Les corps inutiles COUP DE COEUR

12/08/2015 10:24

Clémence vient d'avoir quinze ans, de terminer le collège. Un nouveau cycle s'ouvre à elle lorsqu'elle est agressée, en plein jour et en pleine rue par un inconnu armé d'un couteau. Ce traumatisme inaugural - même si elle n'en a pas encore conscience - va contaminer toute son existence. En effet, l'adolescente réalise qu'elle perd progressivement le sens du toucher...
À trente ans, Clémence, toujours insensible, est une célibataire endurcie, solitaire et sauvage. Après avoir été maquilleuse de cinéma, la jeune femme se retrouve employée de la « Clinique », une usine d'un genre particulier. En effet, la Clinique fabrique des poupées… mais des poupées grandeur nature, hyper-réalistes, destinées au plaisir - ou au salut - d'hommes esseulés.
Le roman déroule en alternance l'histoire de Clémence adolescente, hantée par cette agression dont elle n'a jamais osé parler à sa famille, et le récit de Clémence adulte, assumant tant bien que mal les conséquences physiques et psychologiques de son passé.
Mais la vie, comme toujours, est pleine de surprises...


Mon avis :

C'est le titre qui m'a interpellé dans ce petit salon du livre au beau milieu de Paris. « Les corps inutiles », la promesse d'un livre qui saurait me toucher. Puis, une couverture sobre où une fille rousse le visage partiellement masqué par sa chevelure, nous regarde, l'air perdu. Je ne sais pas pourquoi, mais j'aime les histoires de filles rousses.

Ce roman est un petit bijou et cela tient en grande partie à l'écriture Delphine Bertholon et à sa manière toute particulière de nous raconter son histoire. L'alternance de deux époques, celle de l'adolescence et celle de l'âge adulte renforce encore plus les émotions, l'impression que tout a basculé ce fameux 29.

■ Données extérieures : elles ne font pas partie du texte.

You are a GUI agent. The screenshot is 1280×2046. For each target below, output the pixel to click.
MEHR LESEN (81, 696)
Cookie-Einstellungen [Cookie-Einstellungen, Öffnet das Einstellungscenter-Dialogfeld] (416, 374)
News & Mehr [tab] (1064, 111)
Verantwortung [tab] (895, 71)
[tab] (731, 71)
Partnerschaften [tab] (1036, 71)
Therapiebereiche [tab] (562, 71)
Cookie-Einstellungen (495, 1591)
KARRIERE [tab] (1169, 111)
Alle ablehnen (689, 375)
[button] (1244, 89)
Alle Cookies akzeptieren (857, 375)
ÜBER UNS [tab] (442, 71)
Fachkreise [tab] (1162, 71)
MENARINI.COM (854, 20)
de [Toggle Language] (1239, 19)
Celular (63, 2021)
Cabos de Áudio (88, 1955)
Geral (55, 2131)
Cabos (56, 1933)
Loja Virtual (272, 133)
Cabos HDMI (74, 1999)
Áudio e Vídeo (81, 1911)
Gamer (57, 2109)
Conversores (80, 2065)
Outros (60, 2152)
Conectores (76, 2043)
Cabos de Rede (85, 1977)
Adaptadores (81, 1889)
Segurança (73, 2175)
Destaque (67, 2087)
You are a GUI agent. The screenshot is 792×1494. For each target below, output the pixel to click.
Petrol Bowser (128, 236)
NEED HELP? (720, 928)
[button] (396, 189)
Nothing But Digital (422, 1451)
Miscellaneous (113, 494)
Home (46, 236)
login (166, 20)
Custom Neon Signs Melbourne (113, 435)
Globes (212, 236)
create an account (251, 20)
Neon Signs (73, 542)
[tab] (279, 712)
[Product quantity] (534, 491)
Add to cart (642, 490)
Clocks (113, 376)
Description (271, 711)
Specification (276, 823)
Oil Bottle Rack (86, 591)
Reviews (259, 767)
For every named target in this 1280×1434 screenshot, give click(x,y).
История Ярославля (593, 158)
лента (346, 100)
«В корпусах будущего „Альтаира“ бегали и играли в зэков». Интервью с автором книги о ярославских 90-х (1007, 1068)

Et pourtant, «  ce n'était même pas un viol... ». Comme si seul l'acte en lui-même n'avait de répercussion. Un viol. L'auteur nous en livre la définition au creux de ses pages. Clémence n'est donc pas une vraie victime si on en croit le dictionnaire. Alors pourquoi est-elle brisée ? Pourquoi ne parvient-elle pas à se remettre de cette rencontre un soir d'été alors qu'elle n'avait que quinze petite années au compteur ? Pourquoi les quinze années qui ont suivi n'ont-elles été qu'un calvaire ? Anesthésiée qu'elle était... Car Clémence est adulte dans un corps d'adolescente. Une femme vide de sensation, d'émotion, un « corps inutile », tout comme ceux qu'elle s'applique à maquiller, ces êtres sans vie...

Les mots de Delphine Bertholon sont d'une justesse à faire frissonner. C'est une plume qui fait frémir, car elle raconte l'humain et sa souffrance avec sensibilité. Je suis tombée amoureuse de cette écriture dès les premières pages. Mots choisis, rythme tantôt saccadé, tantôt engourdis comme notre héroïne qui traverse sa vie sans la palper, qui chaque 29 tente de retrouver un semblant de contrôle sur ce qu'elle n'a pu maitriser quinze an auparavant.

Dans ce roman, l'auteure nous raconte un drame, mais pas seulement. Car chaque drame est vécu différemment selon les personnalités, selon les gens qui nous entourent, selon notre éducation. Delphine Bertholon évoque ici ces familles où on ne peut parler de ce qui ne va pas, où l'intimité n'existe pas, où quand un drame survient, on le garde au fond de soit, enfoui profondément pour ne pas faire de vague.

Dans « Les corps inutiles », les chapitres où Clémence a quinze ans sont ceux des émotions, de la descente aux enfers, d'un engourdissement progressif et inconscient pour mieux se protéger. On sait à quel point le subconscient peut influer sur notre corps. Clémence a somatisé son drame à l'extrême pour devenir finalement une handicapée des sentiments. Annihiler ses sensations, c'est la garantie de ne plus souffrir. Seulement, peut -on  vivre sans rien ressentir ? Les chapitres où on la retrouve à l'âge adulte nous montre bien que non. Clémence fonctionne tel un robot et les mots de Delphine sont plus mécaniques. C'est habile, c'est intelligent, c'est la marque d'un grand écrivain d'adapter son écriture à son récit, aux émotions qu'ils souhaitent transmettre.

Je ne sais pas si je vous aurai donné l'envie de lire ce chef-d'œuvre mas si vous êtes friand tout comme moi, d'émotions, d'histoire de vie, de roman psychologique, vous serez conquis j'en suis certaine. De la même manière que Delphine de Vigan, Delphine Bertholon (bon si j'ai une fille je l'appelle Delphine) est une auteure dont je compte bien lire d'autres œuvres.